Clock networks are one of the charge dissipating sub-circuits in a system. There are other sub-circuits of an integrated system that have capacitors with a charging/discharging operation cycle. Those circuits could be investigated in order to apply charge recycling methods to feed DC-DC converters or for returning the charge back to the power grid. Examples of other charge dissipating circuits include:

- On-chip memories: In a synchronous random access memory (RAM), one entire word line is always fully charged/discharged every access cycle. As well, all bit lines are pre-charged (possibly not to full $V_{DD}$, but halfway) and during the read cycle they are partially or fully discharged. DRAM empties its capacitor storage onto the bit line, but the charge change is very small and probably can't be captured. However, SRAM uses a pull-down NMOS to drain the bit line to ground. It might be possible to capture and collect the SRAM pull-down charge in a “pseudo-ground” grid, and fed it to a DC-DC converter.

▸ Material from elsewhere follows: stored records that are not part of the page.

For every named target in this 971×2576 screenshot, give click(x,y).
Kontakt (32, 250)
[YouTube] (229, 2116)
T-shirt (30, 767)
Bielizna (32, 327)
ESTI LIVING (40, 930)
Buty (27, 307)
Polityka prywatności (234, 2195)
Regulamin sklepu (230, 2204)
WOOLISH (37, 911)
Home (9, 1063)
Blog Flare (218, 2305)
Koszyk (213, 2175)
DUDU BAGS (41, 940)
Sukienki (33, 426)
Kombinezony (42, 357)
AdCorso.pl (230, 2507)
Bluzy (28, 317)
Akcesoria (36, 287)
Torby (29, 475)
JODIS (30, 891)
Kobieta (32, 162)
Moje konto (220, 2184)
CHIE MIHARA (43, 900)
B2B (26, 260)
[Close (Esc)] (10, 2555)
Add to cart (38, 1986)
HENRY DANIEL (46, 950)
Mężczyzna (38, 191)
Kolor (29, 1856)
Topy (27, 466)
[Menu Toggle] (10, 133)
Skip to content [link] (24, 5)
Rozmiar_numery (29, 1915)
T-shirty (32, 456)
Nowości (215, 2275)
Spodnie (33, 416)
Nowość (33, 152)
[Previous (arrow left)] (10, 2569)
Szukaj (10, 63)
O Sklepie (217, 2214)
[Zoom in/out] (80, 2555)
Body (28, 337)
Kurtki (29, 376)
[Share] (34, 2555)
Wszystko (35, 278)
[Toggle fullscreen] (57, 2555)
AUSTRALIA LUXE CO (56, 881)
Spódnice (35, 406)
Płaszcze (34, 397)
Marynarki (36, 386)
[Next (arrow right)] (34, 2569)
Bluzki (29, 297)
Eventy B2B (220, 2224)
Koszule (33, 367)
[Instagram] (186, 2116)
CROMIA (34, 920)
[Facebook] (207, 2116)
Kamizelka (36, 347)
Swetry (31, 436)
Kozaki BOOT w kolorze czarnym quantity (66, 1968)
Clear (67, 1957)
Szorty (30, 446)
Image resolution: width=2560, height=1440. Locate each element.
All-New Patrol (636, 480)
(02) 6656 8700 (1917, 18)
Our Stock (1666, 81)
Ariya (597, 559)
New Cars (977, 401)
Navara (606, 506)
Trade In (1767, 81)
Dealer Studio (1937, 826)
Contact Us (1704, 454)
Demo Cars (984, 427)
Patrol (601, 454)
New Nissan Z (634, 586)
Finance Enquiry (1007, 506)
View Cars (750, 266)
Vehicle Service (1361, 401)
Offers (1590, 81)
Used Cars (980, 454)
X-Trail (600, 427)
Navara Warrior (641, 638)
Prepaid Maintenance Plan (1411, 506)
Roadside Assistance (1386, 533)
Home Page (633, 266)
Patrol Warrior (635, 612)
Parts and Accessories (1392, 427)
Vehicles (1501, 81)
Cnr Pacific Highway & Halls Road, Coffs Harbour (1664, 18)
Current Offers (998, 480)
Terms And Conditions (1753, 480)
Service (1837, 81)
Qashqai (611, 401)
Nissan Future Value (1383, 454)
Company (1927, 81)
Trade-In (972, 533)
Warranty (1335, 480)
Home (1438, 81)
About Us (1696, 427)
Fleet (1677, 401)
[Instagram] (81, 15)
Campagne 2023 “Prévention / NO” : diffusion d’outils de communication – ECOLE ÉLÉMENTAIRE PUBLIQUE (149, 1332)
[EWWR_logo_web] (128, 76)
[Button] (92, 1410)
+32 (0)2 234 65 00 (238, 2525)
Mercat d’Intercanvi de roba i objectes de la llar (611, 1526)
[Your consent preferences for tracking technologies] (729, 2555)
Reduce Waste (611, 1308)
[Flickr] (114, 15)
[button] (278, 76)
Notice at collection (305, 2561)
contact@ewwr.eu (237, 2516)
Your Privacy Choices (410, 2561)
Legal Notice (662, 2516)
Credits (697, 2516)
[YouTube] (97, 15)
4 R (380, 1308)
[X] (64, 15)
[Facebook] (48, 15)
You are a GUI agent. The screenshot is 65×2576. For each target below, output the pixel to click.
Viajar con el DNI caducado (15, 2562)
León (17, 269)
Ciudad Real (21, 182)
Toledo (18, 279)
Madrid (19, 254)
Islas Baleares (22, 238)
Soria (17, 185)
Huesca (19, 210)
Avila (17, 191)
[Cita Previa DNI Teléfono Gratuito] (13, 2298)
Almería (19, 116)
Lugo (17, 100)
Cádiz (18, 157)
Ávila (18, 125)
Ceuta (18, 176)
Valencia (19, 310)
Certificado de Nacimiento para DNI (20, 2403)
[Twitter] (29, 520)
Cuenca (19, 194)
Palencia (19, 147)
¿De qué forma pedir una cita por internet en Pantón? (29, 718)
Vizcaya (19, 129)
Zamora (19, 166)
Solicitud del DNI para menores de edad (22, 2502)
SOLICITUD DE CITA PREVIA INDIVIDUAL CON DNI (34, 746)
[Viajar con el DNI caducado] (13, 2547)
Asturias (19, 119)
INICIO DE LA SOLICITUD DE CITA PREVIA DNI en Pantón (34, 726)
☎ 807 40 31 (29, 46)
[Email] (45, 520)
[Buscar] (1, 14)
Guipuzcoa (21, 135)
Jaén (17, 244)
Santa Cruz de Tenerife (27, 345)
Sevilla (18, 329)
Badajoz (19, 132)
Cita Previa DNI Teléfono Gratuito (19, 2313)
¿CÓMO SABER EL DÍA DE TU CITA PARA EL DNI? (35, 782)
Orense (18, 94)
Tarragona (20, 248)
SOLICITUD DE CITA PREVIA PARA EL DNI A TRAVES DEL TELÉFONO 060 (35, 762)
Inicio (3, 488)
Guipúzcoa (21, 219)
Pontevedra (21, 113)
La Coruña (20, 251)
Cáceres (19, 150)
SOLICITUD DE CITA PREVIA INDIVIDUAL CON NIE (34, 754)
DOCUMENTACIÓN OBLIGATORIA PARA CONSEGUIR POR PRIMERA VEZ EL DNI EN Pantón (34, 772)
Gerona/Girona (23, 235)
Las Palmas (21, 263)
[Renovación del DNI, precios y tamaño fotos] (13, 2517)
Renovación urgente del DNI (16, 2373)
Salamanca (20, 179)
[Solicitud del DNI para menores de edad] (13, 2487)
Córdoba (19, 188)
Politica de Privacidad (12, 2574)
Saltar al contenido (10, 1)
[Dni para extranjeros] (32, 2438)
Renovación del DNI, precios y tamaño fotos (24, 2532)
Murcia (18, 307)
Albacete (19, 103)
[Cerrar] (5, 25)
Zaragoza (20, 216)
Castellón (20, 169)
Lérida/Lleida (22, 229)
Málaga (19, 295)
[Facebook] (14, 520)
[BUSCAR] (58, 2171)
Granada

- I/O pads: I/O pads usually have big capacitance that are charged and discharged in every change of output state. Instead of discharging the pad capacitance to ground, the charge can be delivered to a power converter. There are two common types of I/O pads: full swing digital pads that are used in low-speed signaling and low-voltage differential signaling (LVDS) pads that are used in high-speed signaling. Different charge recycling methods could be applied to those pads.

- Tail current source in differential pairs and biased circuits: Instead of sinking current to the ground, it can be redirected to a DC-DC boost converter. This circuit is different from the others in the sense that the charge is not recycled from a capacitor but from a continuous current source.
From the list above, the most advantageous ones could be identified and selected to demonstrate advantages of charge recycling. This would define a new category of designs that reuse, recover, and recycle energy called “green” chips or environmentally friendly electronic circuits. With reduced energy consumption, green chips can be powered from the renewable energy of the environment, such as sunlight or human body heat. Living off free ambient energy, they will be closer to zero-footprint and can become true wireless devices.
REFERENCES


APPENDICES

A Discrete Switching Power Converters

Switch-mode converters consist of an inductor that periodically is connected in different configurations. By adjusting the ratio of time spent in each configuration, the output voltage can be regulated. This method is more efficient, in the range of 80% to 95% for a discrete design, as switches are either fully on or fully off and voltage drop ideally happens only across the inductor, which is a no-loss component, i.e., voltage drop causes energy to be stored, not to be dissipated, in the inductor. For the sake of simplicity, in the following discussions power losses in the circuits are neglected, i.e., $P_{in} = P_{out}$.

A.1 Buck (Step-Down) Switching Converters

One of the basic switch-mode DC-DC conversion topologies is the step-down or buck converter. Basically its operation can be described as averaging a square wave signal by passing it through a low pass filter. The average or DC value is $D \times V_{DD}$ which implies that the output voltage is a function of the magnitude and also the duty cycle of the square waveform.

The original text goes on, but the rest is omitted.